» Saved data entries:
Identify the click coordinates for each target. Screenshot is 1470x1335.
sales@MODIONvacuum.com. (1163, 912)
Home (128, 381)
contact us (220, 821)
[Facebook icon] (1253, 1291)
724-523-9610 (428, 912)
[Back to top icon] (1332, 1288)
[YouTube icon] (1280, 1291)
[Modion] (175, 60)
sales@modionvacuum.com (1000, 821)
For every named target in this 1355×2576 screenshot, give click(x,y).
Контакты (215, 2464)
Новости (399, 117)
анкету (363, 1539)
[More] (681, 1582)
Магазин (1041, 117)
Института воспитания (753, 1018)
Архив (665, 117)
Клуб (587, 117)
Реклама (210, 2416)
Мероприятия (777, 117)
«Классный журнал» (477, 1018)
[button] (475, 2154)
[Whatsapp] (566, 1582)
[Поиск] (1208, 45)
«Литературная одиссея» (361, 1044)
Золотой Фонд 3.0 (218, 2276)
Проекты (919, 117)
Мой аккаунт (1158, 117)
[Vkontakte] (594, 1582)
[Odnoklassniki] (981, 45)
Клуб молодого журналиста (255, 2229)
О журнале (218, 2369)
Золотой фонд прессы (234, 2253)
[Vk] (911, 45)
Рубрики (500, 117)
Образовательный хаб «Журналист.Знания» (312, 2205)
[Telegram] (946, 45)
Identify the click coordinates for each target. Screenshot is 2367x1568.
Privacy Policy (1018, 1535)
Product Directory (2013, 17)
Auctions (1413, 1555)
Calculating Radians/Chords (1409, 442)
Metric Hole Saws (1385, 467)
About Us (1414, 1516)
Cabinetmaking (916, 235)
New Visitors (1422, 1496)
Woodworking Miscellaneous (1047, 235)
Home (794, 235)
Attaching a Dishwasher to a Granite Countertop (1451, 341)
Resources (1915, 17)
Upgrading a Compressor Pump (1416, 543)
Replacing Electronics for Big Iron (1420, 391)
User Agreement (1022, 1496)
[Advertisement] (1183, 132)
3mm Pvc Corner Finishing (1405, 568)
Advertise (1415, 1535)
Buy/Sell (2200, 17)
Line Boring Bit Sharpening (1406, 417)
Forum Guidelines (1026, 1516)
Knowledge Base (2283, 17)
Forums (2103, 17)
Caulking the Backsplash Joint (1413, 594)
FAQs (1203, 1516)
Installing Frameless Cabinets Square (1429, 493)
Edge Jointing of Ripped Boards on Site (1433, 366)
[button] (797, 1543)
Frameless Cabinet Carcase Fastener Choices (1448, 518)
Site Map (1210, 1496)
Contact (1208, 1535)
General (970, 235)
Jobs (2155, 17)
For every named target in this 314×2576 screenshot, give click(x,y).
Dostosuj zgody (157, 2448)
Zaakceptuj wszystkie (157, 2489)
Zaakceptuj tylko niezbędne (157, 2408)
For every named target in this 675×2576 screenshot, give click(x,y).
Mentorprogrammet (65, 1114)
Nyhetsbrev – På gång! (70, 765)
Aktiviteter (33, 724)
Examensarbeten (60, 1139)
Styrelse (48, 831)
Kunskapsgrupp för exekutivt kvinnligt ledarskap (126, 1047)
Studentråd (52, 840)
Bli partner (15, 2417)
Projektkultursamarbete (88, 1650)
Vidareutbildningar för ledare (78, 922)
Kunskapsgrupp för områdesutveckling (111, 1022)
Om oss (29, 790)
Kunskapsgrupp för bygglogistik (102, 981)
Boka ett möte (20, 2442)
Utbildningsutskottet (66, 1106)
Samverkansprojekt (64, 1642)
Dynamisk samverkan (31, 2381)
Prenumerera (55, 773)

» WORK TO BE COMPLETED: In your answer, include only the lines above starting at the line that holds "Edge Jointing of" and ending at the line that holds "Dostosuj zgody (157, 2448)", copied exactly.

» RESPONSE:
Edge Jointing of Ripped Boards on Site (1433, 366)
[button] (797, 1543)
Frameless Cabinet Carcase Fastener Choices (1448, 518)
Site Map (1210, 1496)
Contact (1208, 1535)
General (970, 235)
Jobs (2155, 17)
For every named target in this 314×2576 screenshot, give click(x,y).
Dostosuj zgody (157, 2448)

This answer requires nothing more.